В Семпалатинске Достоевский службу проходил под началом ротного командира Гейбовича Артемия Ивановича. В 1857 году у них установились дружеские отношения. Дочь Гейбовича – Зинаида Артемьевна Сытина в своих воспоминаниях о Достоевском характеризует его как «добрейшего и высоконравственного человека, хорошего семьянина и верного друга». Она писала позже, что Достоевский много денег тратил на бедных, «долго содержал в Семипалатинске слепого старика татарина с семьей, снабжал провизией и деньгами», «помогал одному отставному солдату поляку».
За 4 года пребывания на каторге Достоевский не видел почти ни одного женского лица, не удостоился ни одной женской улыбки. Будучи на вольном поселении, 35-летний Достоевский встретил 30-летнюю замужнюю женщину Исаеву Марию Дмитриевну. Ее судьба тоже оказалась трудной – муж страдал хроническим алкоголизмом, и она фактически одна воспитывала 9-летнего сына. К Достоевскому она прониклась не только уважением, но и состраданием, как к человеку, претерпевшему много лишений. Они оба нуждались в нравственной поддержке и в человеческом участии. Достоевский нашел в ней сочувствующую душу.
Их роман напоминал шекспировского героя: «Она меня за муки полюбила, а я ее за состраданье к ним». Муж Марии Дмитриевны скончался 4 августа 1855 года, после чего Достоевский получил разрешение батальонного командира Белихова на вступление в брак. Обвенчались они 6 февраля 1857 года в Кузнецке, а через две недели, 20 февраля, молодожены вернулись в Семипалатинск.

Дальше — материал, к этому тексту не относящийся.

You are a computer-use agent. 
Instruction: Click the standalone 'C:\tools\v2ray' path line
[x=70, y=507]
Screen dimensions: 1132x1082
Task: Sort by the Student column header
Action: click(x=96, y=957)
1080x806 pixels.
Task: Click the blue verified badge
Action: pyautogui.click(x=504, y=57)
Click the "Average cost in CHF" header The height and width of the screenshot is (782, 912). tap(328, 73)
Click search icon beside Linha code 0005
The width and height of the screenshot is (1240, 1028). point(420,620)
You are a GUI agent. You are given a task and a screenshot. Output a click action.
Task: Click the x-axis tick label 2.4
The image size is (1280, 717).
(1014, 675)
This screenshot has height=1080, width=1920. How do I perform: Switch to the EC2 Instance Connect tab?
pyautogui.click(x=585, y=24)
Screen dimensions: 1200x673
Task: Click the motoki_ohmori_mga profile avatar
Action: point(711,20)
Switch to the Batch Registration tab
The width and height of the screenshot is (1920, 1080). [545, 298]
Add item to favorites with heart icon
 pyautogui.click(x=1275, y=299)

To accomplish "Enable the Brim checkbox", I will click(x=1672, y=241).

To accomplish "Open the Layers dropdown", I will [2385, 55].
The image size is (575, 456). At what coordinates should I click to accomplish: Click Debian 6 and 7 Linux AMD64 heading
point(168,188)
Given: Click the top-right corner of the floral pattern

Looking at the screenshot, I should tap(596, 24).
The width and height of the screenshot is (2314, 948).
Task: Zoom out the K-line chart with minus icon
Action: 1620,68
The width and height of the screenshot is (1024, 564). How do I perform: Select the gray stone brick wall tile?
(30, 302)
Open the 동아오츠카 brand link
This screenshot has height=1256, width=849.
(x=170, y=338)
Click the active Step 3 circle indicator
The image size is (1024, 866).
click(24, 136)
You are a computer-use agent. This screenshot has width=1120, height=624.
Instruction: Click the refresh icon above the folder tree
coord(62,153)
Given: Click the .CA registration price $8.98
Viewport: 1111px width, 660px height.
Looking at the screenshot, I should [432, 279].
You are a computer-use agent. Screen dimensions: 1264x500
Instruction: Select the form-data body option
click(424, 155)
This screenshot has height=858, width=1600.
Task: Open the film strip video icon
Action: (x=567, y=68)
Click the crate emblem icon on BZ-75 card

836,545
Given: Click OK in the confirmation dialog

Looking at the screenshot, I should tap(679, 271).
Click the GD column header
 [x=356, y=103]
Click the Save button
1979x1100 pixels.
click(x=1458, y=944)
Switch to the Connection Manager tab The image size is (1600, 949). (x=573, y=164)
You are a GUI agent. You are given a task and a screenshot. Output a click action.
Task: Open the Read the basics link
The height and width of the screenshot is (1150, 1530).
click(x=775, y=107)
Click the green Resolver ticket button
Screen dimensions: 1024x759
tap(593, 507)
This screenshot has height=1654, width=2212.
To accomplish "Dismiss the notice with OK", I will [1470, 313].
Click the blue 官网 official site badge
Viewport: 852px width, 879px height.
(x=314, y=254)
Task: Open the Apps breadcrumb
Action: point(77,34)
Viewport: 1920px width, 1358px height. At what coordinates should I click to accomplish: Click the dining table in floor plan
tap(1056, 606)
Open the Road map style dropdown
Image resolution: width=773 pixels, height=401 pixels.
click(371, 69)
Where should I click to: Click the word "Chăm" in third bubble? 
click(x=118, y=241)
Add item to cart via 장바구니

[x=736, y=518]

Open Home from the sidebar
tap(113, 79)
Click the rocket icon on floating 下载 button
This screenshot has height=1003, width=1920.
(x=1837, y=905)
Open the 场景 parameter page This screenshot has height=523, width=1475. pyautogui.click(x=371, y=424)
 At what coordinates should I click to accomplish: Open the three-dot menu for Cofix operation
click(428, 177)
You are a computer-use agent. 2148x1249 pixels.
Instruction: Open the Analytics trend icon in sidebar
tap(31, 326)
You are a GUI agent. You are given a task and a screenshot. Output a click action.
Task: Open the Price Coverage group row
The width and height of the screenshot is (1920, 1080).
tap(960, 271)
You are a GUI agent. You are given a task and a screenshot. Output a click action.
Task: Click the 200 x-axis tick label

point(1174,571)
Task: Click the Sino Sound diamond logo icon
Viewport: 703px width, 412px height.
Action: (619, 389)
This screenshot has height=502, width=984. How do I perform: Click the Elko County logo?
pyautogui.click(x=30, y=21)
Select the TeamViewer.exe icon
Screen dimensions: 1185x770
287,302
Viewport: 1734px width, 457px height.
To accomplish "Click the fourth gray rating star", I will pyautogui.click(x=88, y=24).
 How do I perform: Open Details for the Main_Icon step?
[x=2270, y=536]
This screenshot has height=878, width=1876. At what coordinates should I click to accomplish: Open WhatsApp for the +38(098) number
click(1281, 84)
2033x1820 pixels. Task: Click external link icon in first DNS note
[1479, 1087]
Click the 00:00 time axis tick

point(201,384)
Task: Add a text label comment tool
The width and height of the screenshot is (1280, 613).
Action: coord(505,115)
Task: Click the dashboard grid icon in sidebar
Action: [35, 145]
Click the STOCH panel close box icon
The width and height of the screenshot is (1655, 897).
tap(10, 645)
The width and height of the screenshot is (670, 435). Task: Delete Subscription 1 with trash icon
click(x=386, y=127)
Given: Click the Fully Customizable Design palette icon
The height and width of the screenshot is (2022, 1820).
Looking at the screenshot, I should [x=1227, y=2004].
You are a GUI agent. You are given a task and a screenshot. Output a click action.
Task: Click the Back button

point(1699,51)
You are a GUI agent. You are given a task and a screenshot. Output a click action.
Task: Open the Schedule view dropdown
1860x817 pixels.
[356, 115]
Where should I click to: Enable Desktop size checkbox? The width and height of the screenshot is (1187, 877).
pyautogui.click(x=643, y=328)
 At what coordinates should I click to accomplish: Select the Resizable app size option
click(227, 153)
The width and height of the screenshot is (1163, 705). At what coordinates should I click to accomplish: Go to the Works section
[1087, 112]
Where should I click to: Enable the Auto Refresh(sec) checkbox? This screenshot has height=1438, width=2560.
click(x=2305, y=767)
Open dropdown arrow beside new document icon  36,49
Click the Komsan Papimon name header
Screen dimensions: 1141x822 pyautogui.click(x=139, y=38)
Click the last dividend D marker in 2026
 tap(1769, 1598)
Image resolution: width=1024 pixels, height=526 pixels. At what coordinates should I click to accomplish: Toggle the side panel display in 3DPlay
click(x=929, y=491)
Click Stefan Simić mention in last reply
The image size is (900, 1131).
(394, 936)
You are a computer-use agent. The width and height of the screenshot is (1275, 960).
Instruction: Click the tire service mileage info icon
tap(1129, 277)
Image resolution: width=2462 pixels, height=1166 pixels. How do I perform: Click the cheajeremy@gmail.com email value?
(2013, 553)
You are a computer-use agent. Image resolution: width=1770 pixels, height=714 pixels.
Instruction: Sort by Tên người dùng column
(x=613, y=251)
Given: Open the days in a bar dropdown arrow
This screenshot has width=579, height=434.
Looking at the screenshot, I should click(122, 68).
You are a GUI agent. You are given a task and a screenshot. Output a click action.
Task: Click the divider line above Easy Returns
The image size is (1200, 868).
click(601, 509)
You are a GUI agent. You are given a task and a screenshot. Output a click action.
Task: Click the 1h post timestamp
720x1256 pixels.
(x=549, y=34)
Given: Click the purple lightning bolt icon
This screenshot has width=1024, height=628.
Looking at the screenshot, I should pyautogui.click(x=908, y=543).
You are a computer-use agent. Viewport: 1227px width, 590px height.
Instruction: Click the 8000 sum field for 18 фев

К этому времени Достоевский уже имел звание унтер-офицера. Несмотря на то что служба в армии была нелегкой, он находился, по воспоминаниям Семенова-Тяньшанского, «в самом лучшем настроении и надеялся на амнистию и на возвращение гражданских прав новым императором Александром II». Друзья Достоевского – Григорович, Плещеев и др. стали хлопотать о его освобождении. «Неужели этот замечательный человек погибнет здесь в солдатах»? – возмущались они. Григорович советует сестре обратиться с просьбой о возвращении свободы Достоевскому к генерал-лейтенанту Леонтию Васильевичу Дубельту (1792–1862), который с 1839 по 1856 г. был начальником 3-го жандармского управления, или к князю Алексею Федоровичу Орлову (с 1844 по 1856 г. шеф жандармов). Их хлопоты оказались успешными.
Глава 8Новые испытания
Возможно ль вновь кружить в житейской круговерти,
Когда ты был на волосок от смерти?
После кончины императора Николая I Достоевский жил надеждой на амнистию. Она последовала от Александра II 17 апреля 1858 года, когда Правительствующий сенат получил указ императора о возвращении Достоевскому «прав потомственного дворянства». Но разрешения на отставку ему пришлось ждать еще около года. Только 18 марта 1859 года он получил право на свободную жизнь. Но свобода, как и освобождение с каторги, была условной и далеко не полной. За ним продолжался негласный полицейский надзор, запрещено было проживание в Петербурге. После отставки он избрал местом своего пребывания Тверскую губернию как ближайшую к Петербургу. Но друзья и родственники продолжали хлопотать о его возвращении в столицу, которое ему было разрешено только 2 декабря 1859 года. За каторгой теперь навсегда закрылась дверь, но ее мрачная тень еще много лет будет преследовать бывшего каторжника. Первое время он вздрагивал от громких окриков, от скрежета металла, напоминавшего звон кандалов.